Las Vegas. What can I say? It certainly lives up to the hype. I saw so much this weekend, I haven't been able to process it all.

Maybe 2 1/2 minutes after we walked into the hotel lobby to check in, I saw this lady that looked to be AT LEAST in her 70's or so. Probably 6'5'', not skinny, with a purple dress that barely covered what desperately needed to be covered, and hooker shoes. I know, I'm not supposed to say hooker. But there is no other way to describe those shoes.

It was pointed out to me that since she looked like a linebacker, walked like a linebacker...she was probably not a she.
People, I don't know these things. I was just horrified that somebody's grandma was working the lobby at Bally's. Not sure how much better I feel about it being somebody's grandpa. shudder.

Welcome to Vegas, right?

And that was just the first 5 minutes.

The rest will have to be told in person, it just can't be described on a blog. Plus, there are at least 3 of you that haven't forgiven me for saying hooker.

I have to give a big shout out to both sets of grandparents for watching the kids while we were gone. Wouldn't you know that 2 out of the 3 were sick while we were gone. It was puke fest 2010 at Mimi and Pappy's house.
I want to feel bad, but people, that's an entire weekend of puke I avoided.

Wednesday, June 16, 2010

Random

For those of you that don't know, I work at 7 Hills Homeless Shelter.

Today, I was talking to one of the clients and he told me to come close so he could tell me something (he was sitting at a table, I was standing).
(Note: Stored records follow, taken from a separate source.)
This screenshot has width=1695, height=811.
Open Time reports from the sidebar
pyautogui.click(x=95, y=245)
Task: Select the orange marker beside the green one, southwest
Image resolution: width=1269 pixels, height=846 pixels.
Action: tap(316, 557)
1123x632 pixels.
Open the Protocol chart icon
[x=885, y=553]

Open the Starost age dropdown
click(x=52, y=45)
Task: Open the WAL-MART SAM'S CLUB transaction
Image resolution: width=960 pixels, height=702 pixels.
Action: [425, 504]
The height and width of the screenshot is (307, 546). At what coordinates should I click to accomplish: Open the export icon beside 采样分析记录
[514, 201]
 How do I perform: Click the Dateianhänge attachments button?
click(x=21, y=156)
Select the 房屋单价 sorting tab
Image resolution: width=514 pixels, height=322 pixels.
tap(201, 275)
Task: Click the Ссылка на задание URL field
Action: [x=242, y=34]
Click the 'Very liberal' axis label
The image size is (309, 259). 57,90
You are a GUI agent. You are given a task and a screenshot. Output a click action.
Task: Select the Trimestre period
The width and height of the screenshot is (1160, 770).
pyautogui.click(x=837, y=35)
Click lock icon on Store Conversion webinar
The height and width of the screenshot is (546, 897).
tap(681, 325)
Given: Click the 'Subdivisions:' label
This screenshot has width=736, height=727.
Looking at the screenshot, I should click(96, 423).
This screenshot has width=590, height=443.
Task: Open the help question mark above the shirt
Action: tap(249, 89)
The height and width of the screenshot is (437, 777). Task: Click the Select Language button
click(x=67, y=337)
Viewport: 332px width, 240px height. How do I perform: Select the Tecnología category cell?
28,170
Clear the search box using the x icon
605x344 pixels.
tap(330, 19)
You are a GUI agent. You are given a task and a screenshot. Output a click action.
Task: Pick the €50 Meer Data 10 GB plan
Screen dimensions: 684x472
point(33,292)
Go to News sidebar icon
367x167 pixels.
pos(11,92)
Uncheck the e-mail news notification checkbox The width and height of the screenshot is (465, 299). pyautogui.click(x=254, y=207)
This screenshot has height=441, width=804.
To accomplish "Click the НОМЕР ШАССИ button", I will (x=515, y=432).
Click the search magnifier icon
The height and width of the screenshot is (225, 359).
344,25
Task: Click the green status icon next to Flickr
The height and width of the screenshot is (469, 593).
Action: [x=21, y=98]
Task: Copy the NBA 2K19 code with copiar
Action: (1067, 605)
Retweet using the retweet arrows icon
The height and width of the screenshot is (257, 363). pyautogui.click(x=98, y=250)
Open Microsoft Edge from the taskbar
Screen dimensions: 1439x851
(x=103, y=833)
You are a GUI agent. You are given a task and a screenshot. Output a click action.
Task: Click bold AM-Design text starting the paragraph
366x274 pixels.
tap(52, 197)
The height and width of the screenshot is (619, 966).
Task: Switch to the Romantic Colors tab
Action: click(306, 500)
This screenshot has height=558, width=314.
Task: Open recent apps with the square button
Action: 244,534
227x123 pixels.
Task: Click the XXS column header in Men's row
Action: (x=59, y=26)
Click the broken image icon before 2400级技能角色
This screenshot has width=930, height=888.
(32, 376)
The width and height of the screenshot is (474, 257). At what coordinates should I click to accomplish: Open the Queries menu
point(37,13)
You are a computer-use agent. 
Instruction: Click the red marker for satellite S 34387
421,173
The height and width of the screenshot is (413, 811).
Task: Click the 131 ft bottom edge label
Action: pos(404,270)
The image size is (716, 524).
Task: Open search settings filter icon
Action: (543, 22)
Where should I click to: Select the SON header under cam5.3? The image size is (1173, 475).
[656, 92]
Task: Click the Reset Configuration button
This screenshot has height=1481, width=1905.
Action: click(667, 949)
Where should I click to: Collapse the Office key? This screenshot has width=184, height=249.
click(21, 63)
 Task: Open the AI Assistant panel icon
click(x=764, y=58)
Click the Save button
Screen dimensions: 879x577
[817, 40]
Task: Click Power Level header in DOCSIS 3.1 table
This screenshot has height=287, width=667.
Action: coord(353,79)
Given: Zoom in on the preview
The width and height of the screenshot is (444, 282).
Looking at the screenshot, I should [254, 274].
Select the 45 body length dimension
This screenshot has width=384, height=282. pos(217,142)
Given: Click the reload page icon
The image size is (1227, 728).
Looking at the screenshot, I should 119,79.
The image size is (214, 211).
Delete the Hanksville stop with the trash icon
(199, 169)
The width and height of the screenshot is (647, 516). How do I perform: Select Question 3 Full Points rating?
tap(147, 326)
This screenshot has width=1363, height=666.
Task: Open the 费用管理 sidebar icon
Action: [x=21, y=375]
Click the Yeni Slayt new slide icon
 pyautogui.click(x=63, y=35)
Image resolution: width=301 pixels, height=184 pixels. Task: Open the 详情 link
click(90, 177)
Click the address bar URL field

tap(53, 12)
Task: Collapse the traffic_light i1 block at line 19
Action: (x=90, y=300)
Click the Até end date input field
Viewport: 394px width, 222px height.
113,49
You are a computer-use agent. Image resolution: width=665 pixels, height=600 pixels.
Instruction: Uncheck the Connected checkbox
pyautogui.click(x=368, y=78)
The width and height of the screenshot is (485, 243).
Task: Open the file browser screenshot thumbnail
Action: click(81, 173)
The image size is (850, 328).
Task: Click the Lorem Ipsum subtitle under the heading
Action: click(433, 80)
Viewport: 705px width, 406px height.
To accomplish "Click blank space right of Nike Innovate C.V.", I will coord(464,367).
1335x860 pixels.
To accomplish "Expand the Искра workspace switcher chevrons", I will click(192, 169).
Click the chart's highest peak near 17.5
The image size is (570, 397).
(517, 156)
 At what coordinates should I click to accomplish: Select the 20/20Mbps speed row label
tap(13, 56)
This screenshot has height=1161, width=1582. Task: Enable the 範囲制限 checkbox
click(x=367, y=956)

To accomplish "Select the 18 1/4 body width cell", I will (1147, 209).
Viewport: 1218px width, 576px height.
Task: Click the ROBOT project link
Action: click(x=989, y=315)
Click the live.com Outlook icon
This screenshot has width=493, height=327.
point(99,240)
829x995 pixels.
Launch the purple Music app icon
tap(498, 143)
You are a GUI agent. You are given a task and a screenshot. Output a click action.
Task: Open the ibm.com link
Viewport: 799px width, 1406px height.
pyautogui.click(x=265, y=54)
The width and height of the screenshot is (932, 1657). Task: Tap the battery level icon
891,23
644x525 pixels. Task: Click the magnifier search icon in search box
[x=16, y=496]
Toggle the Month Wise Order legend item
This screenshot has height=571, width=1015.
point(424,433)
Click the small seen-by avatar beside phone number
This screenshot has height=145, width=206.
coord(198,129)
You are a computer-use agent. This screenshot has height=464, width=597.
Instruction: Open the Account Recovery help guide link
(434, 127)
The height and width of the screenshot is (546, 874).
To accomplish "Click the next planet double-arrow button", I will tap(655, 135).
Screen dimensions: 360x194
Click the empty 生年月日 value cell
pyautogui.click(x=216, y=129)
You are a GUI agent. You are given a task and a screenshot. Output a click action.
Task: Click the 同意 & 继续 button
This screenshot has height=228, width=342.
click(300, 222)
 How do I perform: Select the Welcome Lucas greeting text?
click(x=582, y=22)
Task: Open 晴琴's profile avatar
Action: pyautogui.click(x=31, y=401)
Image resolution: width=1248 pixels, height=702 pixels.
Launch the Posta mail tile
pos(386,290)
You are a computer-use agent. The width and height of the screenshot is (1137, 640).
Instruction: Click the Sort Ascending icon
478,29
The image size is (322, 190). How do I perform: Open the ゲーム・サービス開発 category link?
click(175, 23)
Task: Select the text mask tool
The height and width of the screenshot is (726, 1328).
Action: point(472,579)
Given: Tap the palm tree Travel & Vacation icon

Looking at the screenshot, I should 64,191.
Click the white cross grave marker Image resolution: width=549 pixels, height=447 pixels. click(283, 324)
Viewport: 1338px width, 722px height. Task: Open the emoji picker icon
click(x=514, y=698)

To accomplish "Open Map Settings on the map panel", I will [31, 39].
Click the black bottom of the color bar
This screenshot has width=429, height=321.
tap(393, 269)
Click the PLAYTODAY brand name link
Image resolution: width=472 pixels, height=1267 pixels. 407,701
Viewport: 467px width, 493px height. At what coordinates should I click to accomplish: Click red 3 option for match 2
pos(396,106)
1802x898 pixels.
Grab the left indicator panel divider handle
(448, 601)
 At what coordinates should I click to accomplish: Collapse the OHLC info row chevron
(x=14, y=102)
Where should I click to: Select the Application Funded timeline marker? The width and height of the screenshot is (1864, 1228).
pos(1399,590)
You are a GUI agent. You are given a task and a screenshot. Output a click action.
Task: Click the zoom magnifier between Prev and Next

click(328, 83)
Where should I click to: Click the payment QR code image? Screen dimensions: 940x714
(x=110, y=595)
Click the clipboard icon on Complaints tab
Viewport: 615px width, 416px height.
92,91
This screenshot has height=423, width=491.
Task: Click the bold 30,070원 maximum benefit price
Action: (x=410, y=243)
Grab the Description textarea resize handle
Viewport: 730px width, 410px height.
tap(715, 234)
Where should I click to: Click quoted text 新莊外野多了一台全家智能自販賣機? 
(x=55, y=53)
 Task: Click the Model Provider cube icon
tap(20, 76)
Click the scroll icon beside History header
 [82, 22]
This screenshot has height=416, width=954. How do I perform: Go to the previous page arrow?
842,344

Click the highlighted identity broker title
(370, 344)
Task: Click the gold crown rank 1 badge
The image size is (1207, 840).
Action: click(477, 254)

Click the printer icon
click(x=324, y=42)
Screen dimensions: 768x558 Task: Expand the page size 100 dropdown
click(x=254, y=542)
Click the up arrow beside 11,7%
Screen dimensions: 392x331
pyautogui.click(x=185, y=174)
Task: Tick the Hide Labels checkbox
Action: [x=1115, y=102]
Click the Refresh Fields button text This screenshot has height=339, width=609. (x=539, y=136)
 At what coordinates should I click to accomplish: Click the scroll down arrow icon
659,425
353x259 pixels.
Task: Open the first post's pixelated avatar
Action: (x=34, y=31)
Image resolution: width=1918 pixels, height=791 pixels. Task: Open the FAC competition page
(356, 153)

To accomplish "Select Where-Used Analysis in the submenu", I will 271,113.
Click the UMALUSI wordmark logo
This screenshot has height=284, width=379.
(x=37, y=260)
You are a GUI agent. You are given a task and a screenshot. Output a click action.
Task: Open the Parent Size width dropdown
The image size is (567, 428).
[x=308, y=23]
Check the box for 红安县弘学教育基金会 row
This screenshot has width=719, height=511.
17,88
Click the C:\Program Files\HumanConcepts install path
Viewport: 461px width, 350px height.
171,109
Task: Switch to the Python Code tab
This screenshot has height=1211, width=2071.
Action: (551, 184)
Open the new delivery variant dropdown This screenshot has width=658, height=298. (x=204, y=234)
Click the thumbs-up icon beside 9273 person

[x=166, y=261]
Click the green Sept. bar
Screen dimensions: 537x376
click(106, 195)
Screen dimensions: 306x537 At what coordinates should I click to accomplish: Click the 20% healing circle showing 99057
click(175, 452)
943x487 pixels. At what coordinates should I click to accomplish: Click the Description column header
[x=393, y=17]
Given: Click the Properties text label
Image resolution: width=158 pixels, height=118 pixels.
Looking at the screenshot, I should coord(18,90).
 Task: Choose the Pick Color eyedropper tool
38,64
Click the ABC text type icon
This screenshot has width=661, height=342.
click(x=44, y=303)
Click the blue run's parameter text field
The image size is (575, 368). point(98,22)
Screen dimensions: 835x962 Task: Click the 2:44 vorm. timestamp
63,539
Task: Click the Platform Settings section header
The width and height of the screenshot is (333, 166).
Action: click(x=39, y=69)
Anywho, I was prepared for anything, and he tells me my zipper is down.
It was fabulous.

Another client just looked at me when I walked out of the office, shook his head and said "Child. That hair."
It's the humidity people. (think Monica in that Friend's episode)

Anyway, this is not a too hilarious blog post, but it is about people that I have come to adore and am honored to serve, so I wanted to share it with you.

And that is all.

Saturday, June 12, 2010

Oh yes. He did.

I can't believe I am going to make this public, especially since I may never be able to show my face in Springdale Library again...

The kids and I were at the library this week. We were all in the children's section when, from across the room, I see "the look" come over the potty trainee's face. I rushed over and asked him if he needed to go to the bathroom; he wouldn't reply - just kept pulling on the back of his shorts.

So, I took him to the bathroom and found...evidence...that he had an accident.

Here's the thing...

There should have been more evidence. It just so happens that he refused to wear underwear that morning, so he just had his shorts on. And I kept getting a whiff of something in the children's section.

So we left. Hurriedly. I mean, I don't KNOW that he left a little extra something there, but I really didn't WANT to know if he did. There is only so much humiliation this gal can take.

 My apologies to the sweet lady that was working in the children's section that day. My son likes to hide things.

Wouldn't it be great if just one day didn't revolve around my son's bodily functions? Hello!

Thursday, June 3, 2010

I'm the mother to "that" kid

I am the mother to "that" kid...
The one who, upon the first day of no pull-ups, decides to park it underneath his art easel in his bedroom and...well...poo.
And because that wasn't enough by itself, proceeds to "paint" the sides of the easel with said poo.
Somebody please tell me their kid played with their poo and turned out ok.

Now that I think about it, Finley spread it on her arms and legs a couple times.

At what point does this start reflecting poorly on me?